START GIVEN RECORDS

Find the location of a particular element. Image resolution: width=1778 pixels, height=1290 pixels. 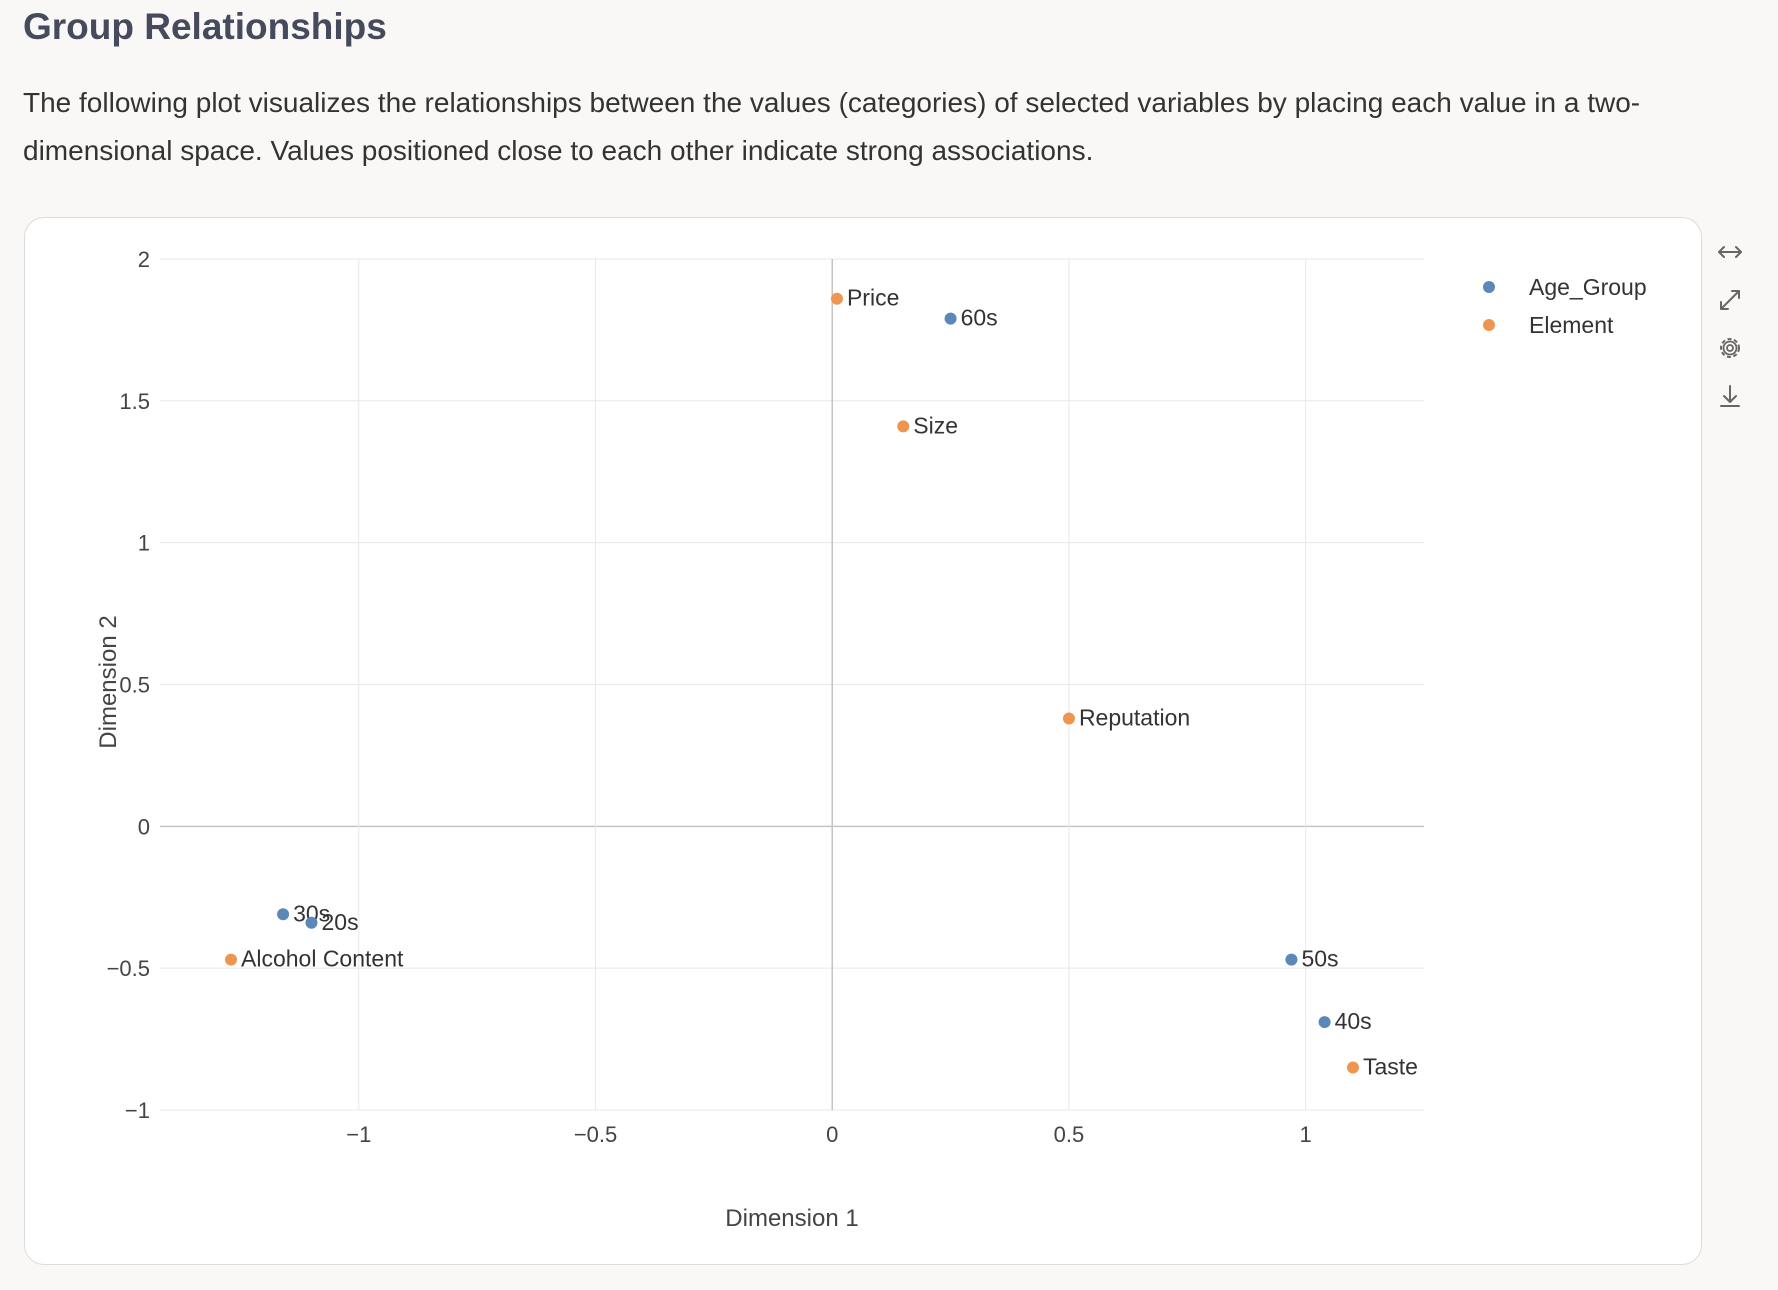

resize-horizontal-button is located at coordinates (1730, 252).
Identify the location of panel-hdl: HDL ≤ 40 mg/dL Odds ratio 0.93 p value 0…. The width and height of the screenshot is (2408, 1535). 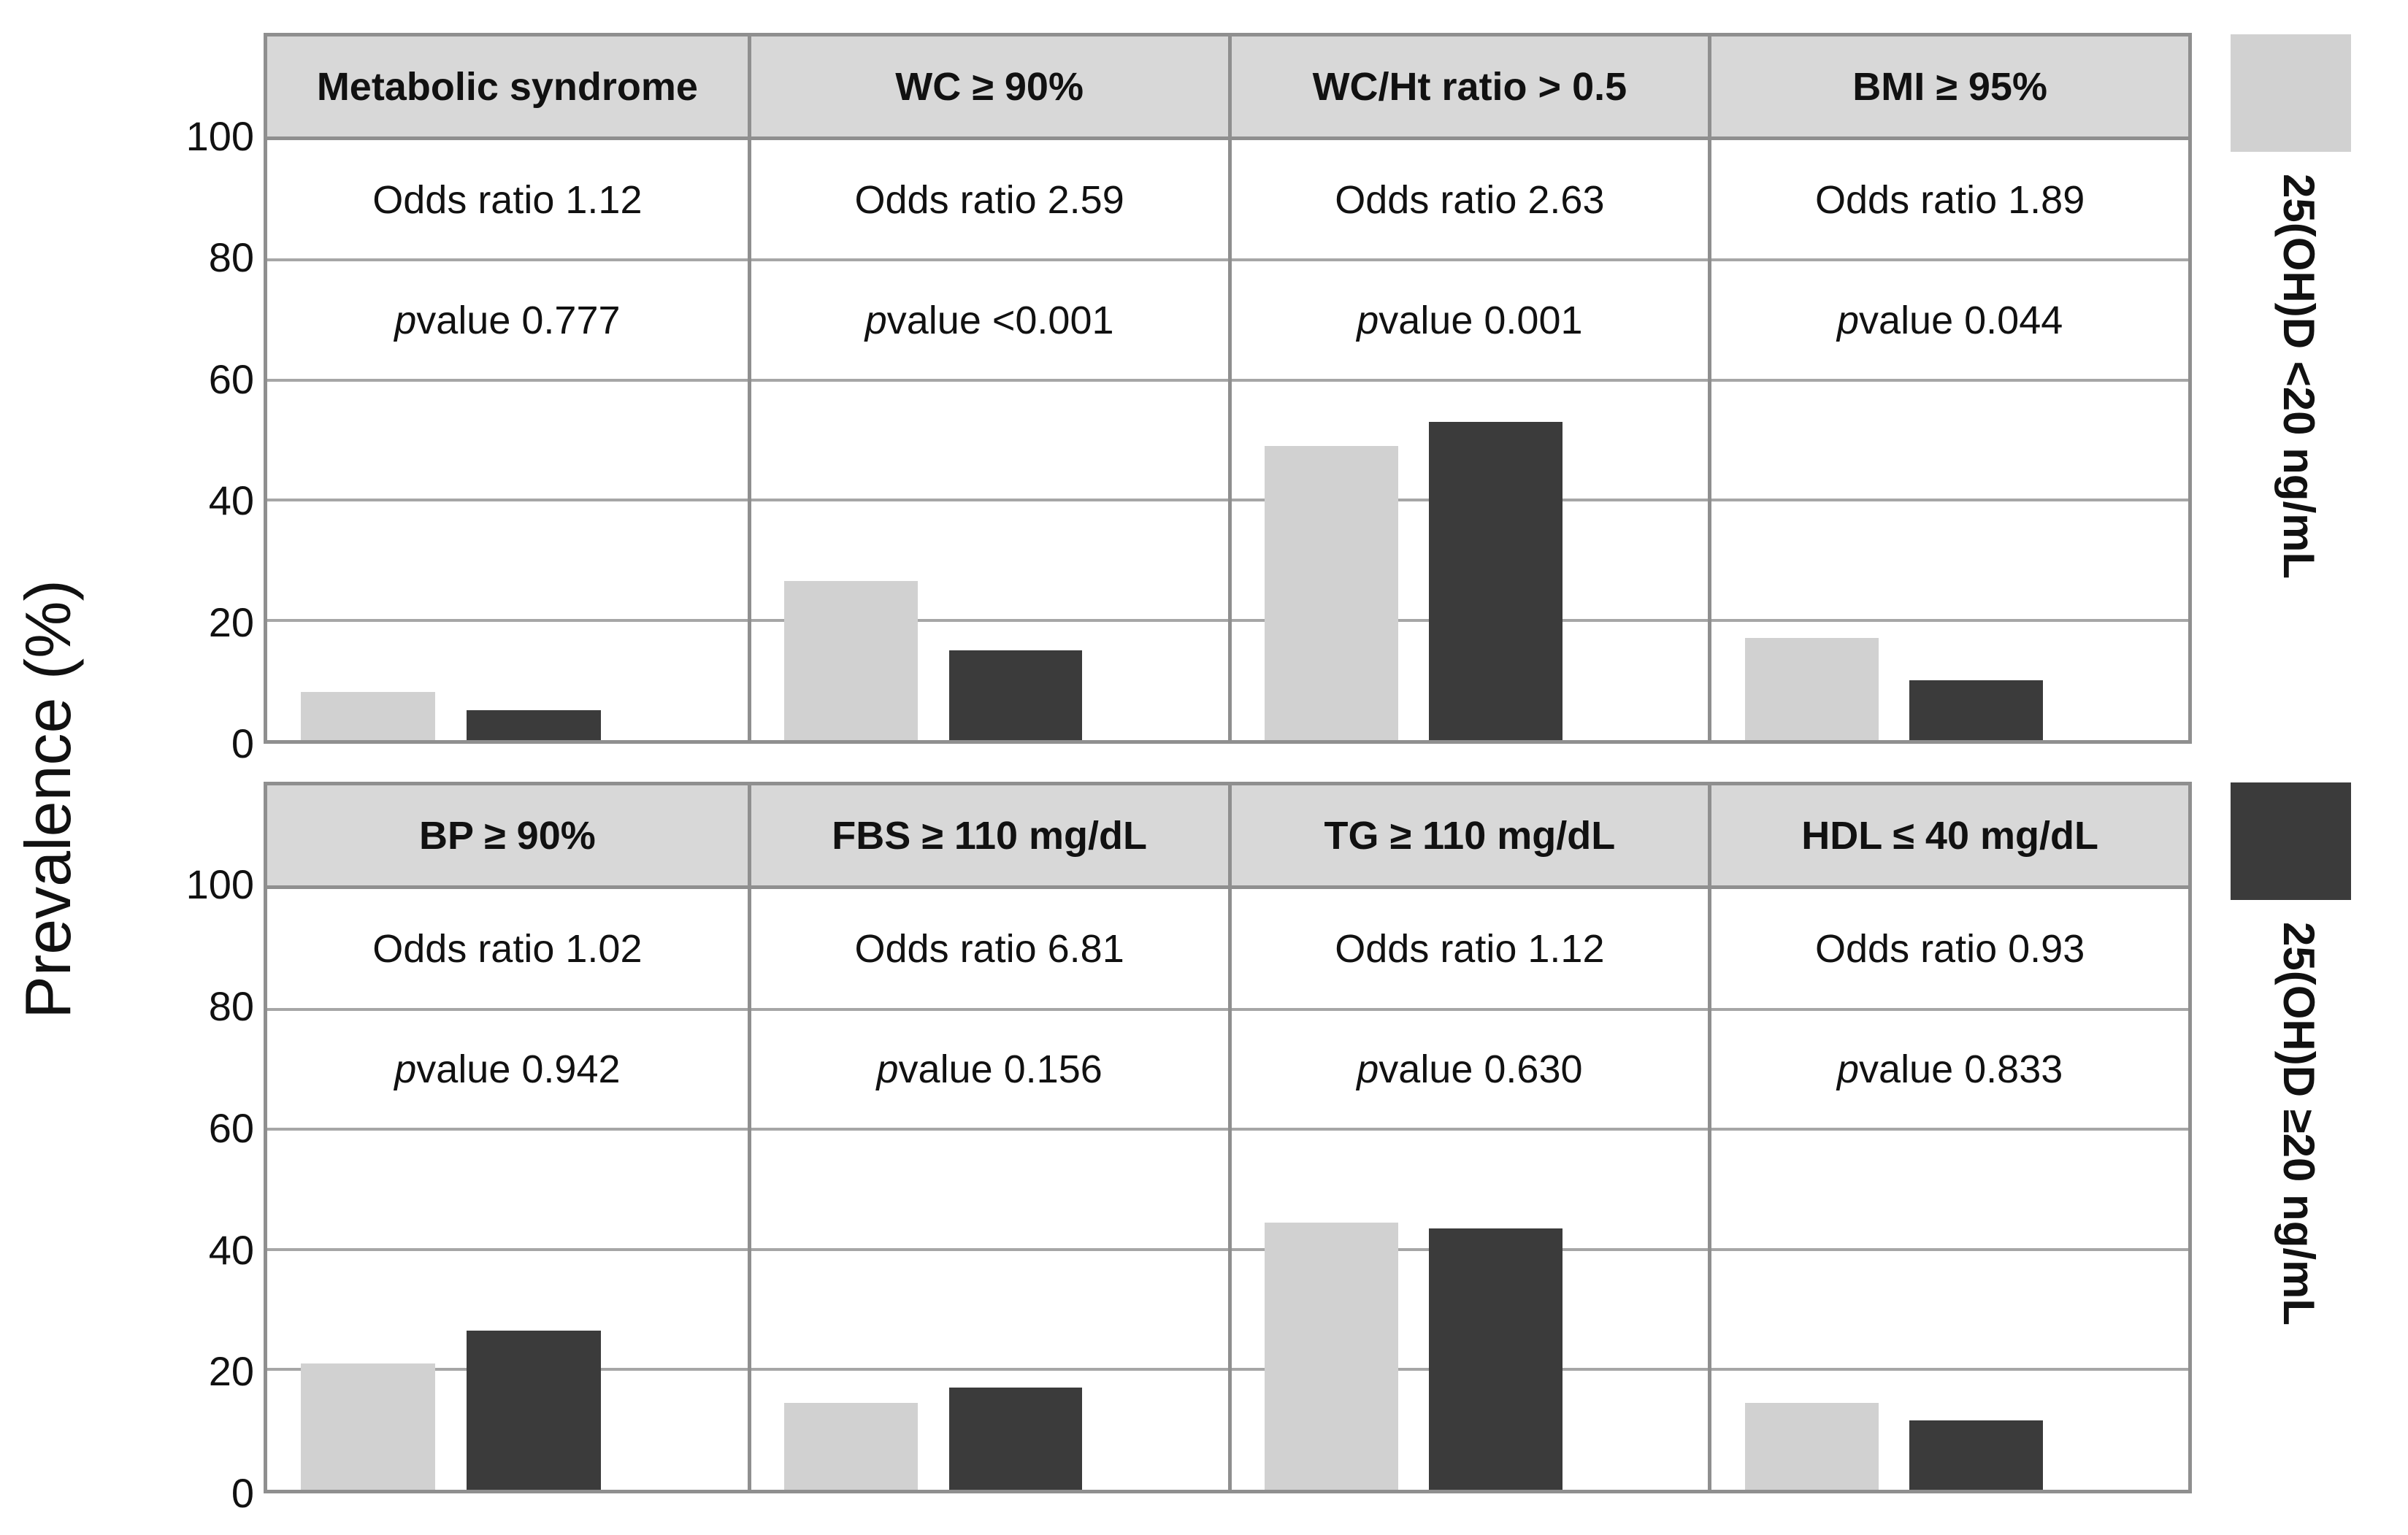
(1948, 1138).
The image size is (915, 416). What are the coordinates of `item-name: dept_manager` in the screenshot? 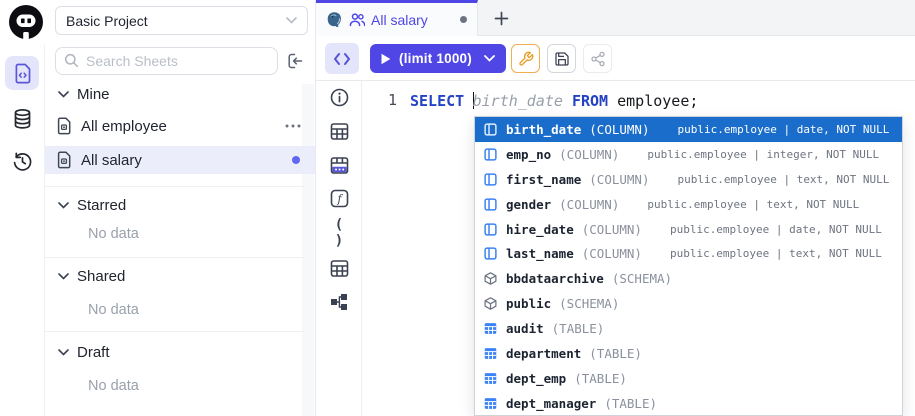 It's located at (552, 403).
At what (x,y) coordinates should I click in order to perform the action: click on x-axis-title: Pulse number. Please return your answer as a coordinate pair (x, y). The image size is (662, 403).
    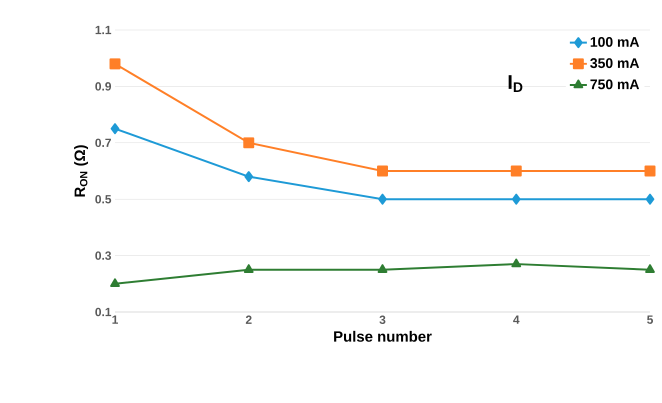
    Looking at the image, I should click on (383, 336).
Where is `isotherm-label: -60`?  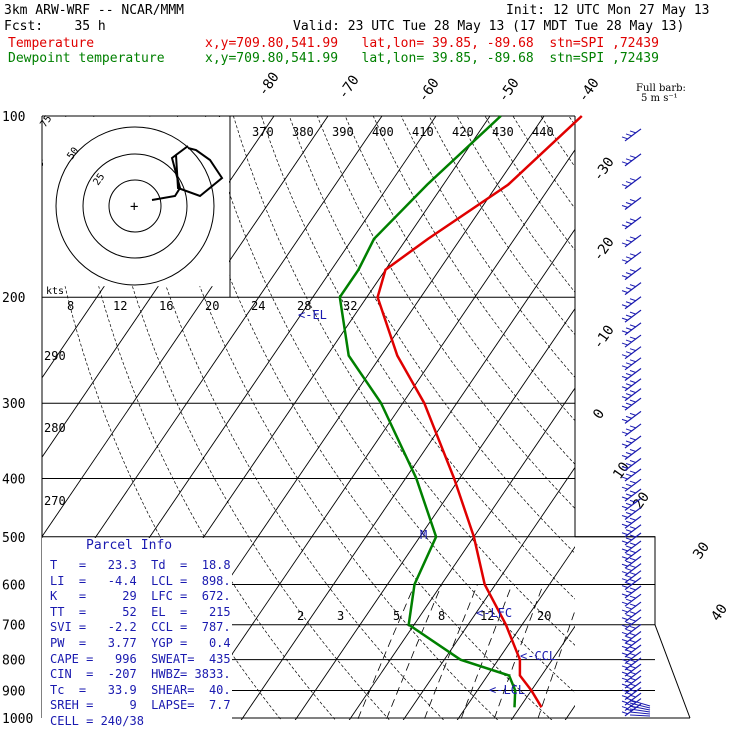
isotherm-label: -60 is located at coordinates (429, 90).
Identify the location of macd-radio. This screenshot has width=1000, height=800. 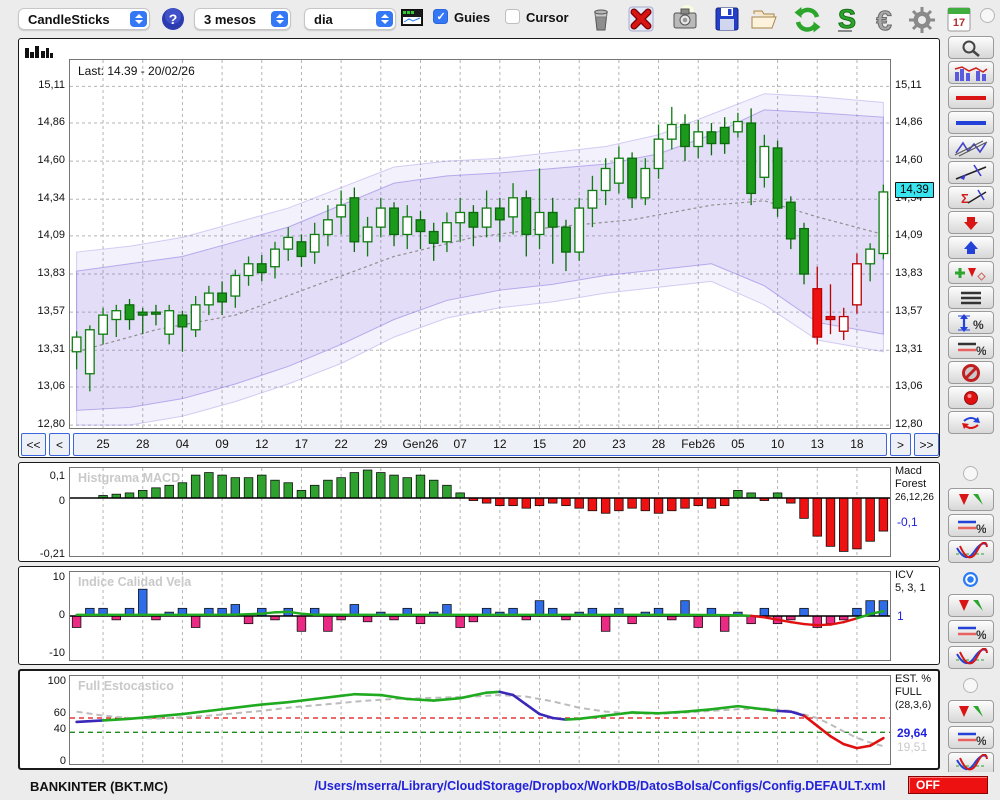
(970, 474).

END GIVEN RECORDS

- PROBLEM DESCRIPTION
Update the records from their start through the line containing "(1948, 1138).", inclusive, replacing "screenshot" with "screen capture" and leaving everything else unchanged. Omit the pictures from your answer.

- ANSWER FOR THE TASK
Find the location of a particular element. Image resolution: width=1778 pixels, height=1290 pixels. 

resize-horizontal-button is located at coordinates (1730, 252).
Identify the location of panel-hdl: HDL ≤ 40 mg/dL Odds ratio 0.93 p value 0…. The width and height of the screen capture is (2408, 1535). 
(1948, 1138).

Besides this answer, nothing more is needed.